Larry David Hated My Caricature of Him.
"Katie Couric wants you to draw a caricature of Larry David for the wall at Sardi's. She would like to present it to him at the restaurant, live on her show."
February 11th, 2015
New York, NY
I've been commissioned to draw thousands of caricatures of people since my 8th-grade geography teacher asked me to draw the school gardener.
It was a terrible caricature but he gave me 20 bucks for it. It seemed like a crime that I could get paid for doing something I love. (Scene missing: I didn’t go to university... became a cartoonist.)
26 years on, the only thing I love more than drawing school gardeners is watching Larry David do literally anything. It was with immense anxiety, then, that I accepted the most intimidating commission of my life.
I can't quite explain why, but being insulted by Larry is a great honour. For a comedian, it's like being blessed by the pope.
The job came through a fellow New York cartoonist, Ed Steckley. He passed the job on knowing full well my eyes would pop out of my head when I read the brief. It was a very generous prank. Essentially, the brief was as follows:
"Larry David's Broadway show is a hit. Katie Couric wants you to draw a caricature of Larry David for the wall at Sardi's. She would like to present it to him at the restaurant, live on her show.
We need it hand-delivered in 2 days."
There isn't enough valium in the world to take that in without swallowing your tongue.

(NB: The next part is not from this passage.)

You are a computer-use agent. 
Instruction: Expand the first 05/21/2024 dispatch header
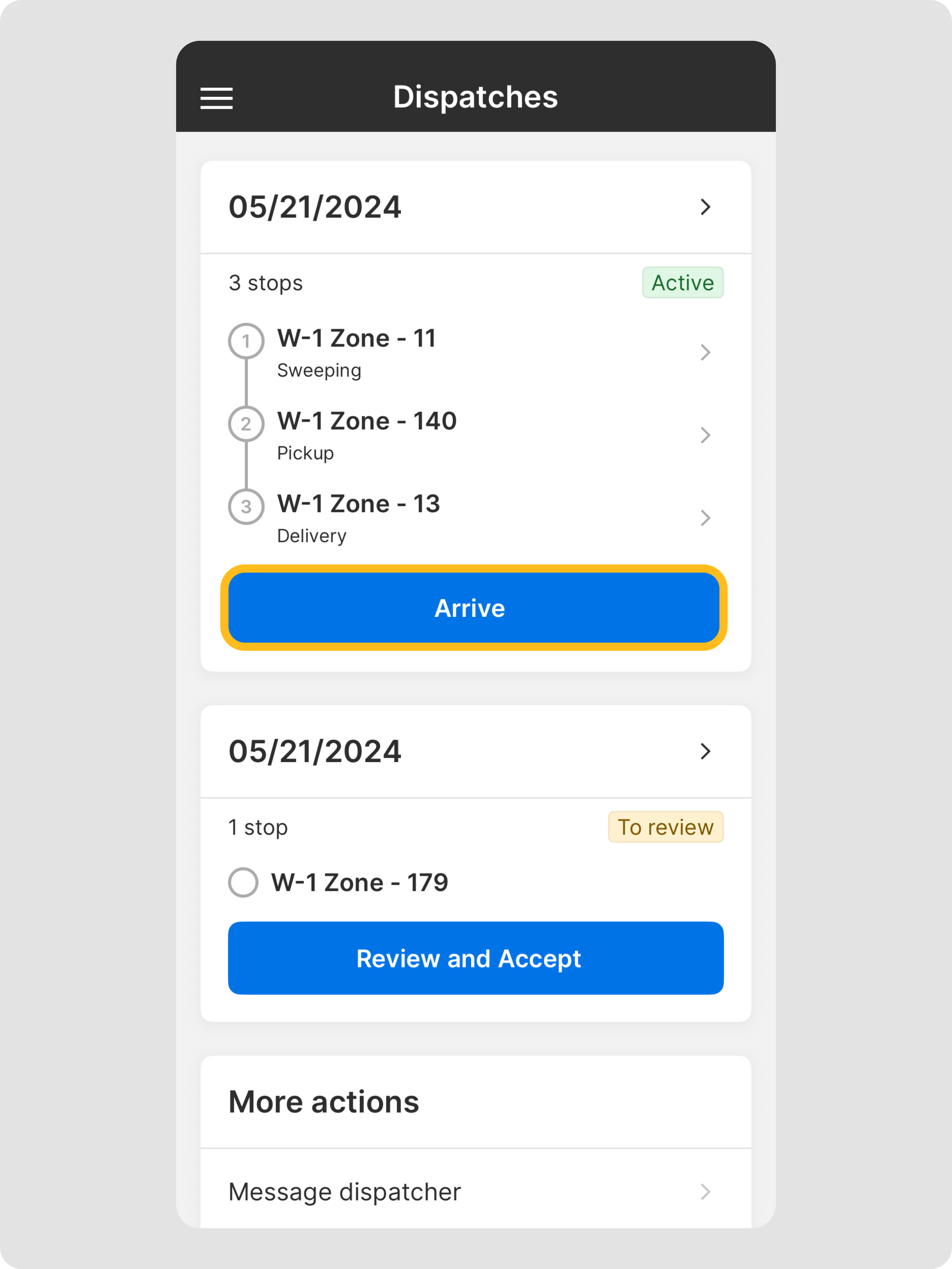coord(475,206)
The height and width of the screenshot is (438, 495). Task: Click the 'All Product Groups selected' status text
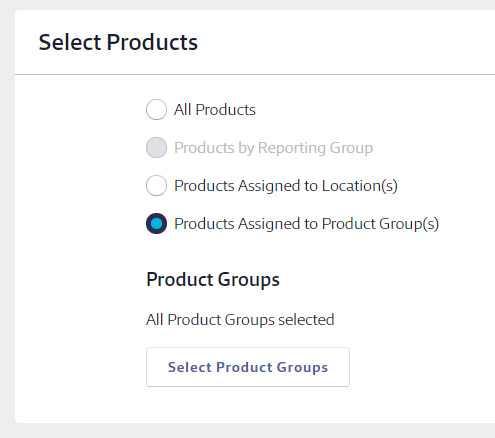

You're going to have to pardon the hyperbolic fanboy drool. I generally feel the idolizing of anyone -comedian or otherwise- isn't always the healthiest of life choices, but let me just say, Larry is the exception that proves the rule. He continues to have the finest observational mind in the business. His takes on social intercourse are bordering on genius. (If he'd let anyone use the term around him.)
Read my post on Creative Partnerships here:
Curb.
Curb Your Enthusiasm is the only show I've ever watched on rotation constantly for over a decade without ever tiring of it. I love it more than Seinfeld. I know more of the idiotic minutiae of the Larry universe than I know about my own medical records. Which brings me neatly to…
The Broadway Show.
I snapped up the last tickets to the first night of previews of his new show, Fish in the Dark and took an old friend of Larry's as my man-date. Without a hint of fanboy bias, I can honestly say it was the funniest, best-written comedy I’ve seen on or off Broadway.